When an interrupt service routine is being executed, is it necessary to clear global interrupts (using the cli(); command for example) to prevent another ISR from being executed or queued?
For example, if an external interrupt INT0 is being executed and while it is executing this same external interrupt were to be triggered again. Would that interrupt be queued to be executed after the first interrupt is finished?
would the follow code prevent an interrupt from being queued if it is executed during the current interrupt or would I need to clear an interrupt queue register?
ISR(someISR_vect){
cli();
some code...
sei();
}
No, you do not need to do that manually. AVR hardware already disables interrupts for you and the compiler will not re-enable interrupts when your handler is executing (by default).
Quoting from the "Nested interrupts" section of this page (it has no anchors, CTRL + F "Nested"):
The AVR hardware clears the global interrupt flag in SREG before entering an interrupt vector. Thus, normally interrupts will remain disabled inside the handler until the handler exits, where the RETI instruction (that is emitted by the compiler as part of the normal function epilogue for an interrupt handler) will eventually re-enable further interrupts.
The ISR() macro defines a function with a special name, and generates a call to that function in the interrupt table in AVR firmware. Additionally, the defined function might have attributes set. The two attributes which are of interest to you are interrupt and signal. Both declare the function as an interrupt handler, which causes the return statement to be replaced with a reti instruction (return from interrupt) and also cause the compiler to generate "function entry and exit sequences suitable for use in an interrupt handler".
The difference is that the interrupt automatically generates sei instruction which cause the interrupts to be enabled during the execution of your handler, basically overriding the hardware-set default. On the other hand, signal does not do that.
The only thing left to do is to check which one is set by ISR() by default. By consulting avr-libc code on github, specifically the interrupt.h file we can see that the ISR() macro specifies the __signal__ attribute by default (according to this it's the same attribute). At the same time, the macro ISR_BLOCK which may be passed as an arg to ISR() is blank. Meanwhile, the interrupt attribute is specified by the ISR_NOBLOCK macro few lines below. According to this, the default attribute for your interrupt handlers is signal, which does not re-enable interrupts when your handler is executing. You may verify this by looking at a disassembly of your interrupt vector compiled with and without ISR_NOBLOCK set to see whether the sei instruction is generated.

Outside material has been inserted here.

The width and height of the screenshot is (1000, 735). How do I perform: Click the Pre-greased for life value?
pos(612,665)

As for the behaviour of interrupts while the global interrupt flag is disabled, i will refer to the manual of Atmega644p, which at current time i have found here (it appears to be from 2016, but i doubt anything has changed since then in that regard):
When using the CLI instruction to disable interrupts, the interrupts will be immediately disabled. No interrupt will be executed after the CLI instruction, even if it occurs simultaneously with the CLI instruction. (...) When using the SEI instruction to enable interrupts, the instruction following SEI will be executed before any pending interrupts, as shown in this example.

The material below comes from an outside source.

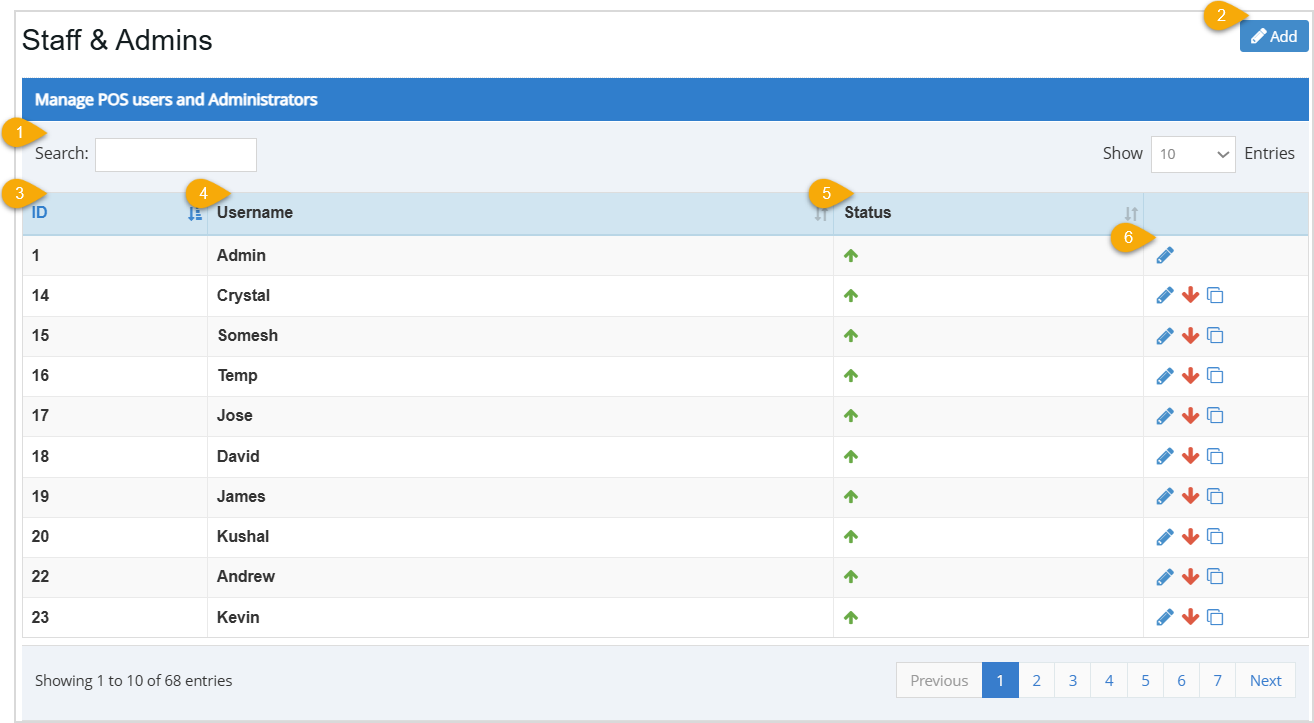This screenshot has width=1314, height=723.
Task: Click inside the Search field
Action: tap(175, 154)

AVR does not have a way to queue interrupts while these are disabled. What happens is that once the interrupt happens, an interrupt-specific flag (in contrast to the global interrupt flag) is set. If the interrupts are disabled, the interrupt handler will not execute. This way an interrupt may be in a pending state as referred to in the quote above. An example would be a TOV (timer overflow) flag in the TC0 (timer0 control) register (found in section 16.9.8 in the manual). When the overflow happens in Timer0, the flag will be set to 1. If the interrupts are globally disabled, the interrupt handler will not run, but the flag will remain set. The interrupt will be in the pending state. If another interrupt of the same type (timer0 overflow) happens before the interrupt handler manages to run, it will be lost, as there is only one flag bit per interrupt type. On the other hand another interrupt type, which has a separate flag, might happen during that time. Since it has a separate interrupt bit flag, it will be not impacted by the timer0 overflow interrupt being in the pending state. It will also be put in the pending state (the flag will be set to 1 but no handler will run until the interrupts are enabled again).
This is true for flag-based interrupts. AFAIK there are a few interrupts in AVR which are not flag-based and which behave slightly differently, but i have no experience with those and do not want to spread misinformation about them. I'd assume it is still impossible to queue more than 1 of each in the pending state, though.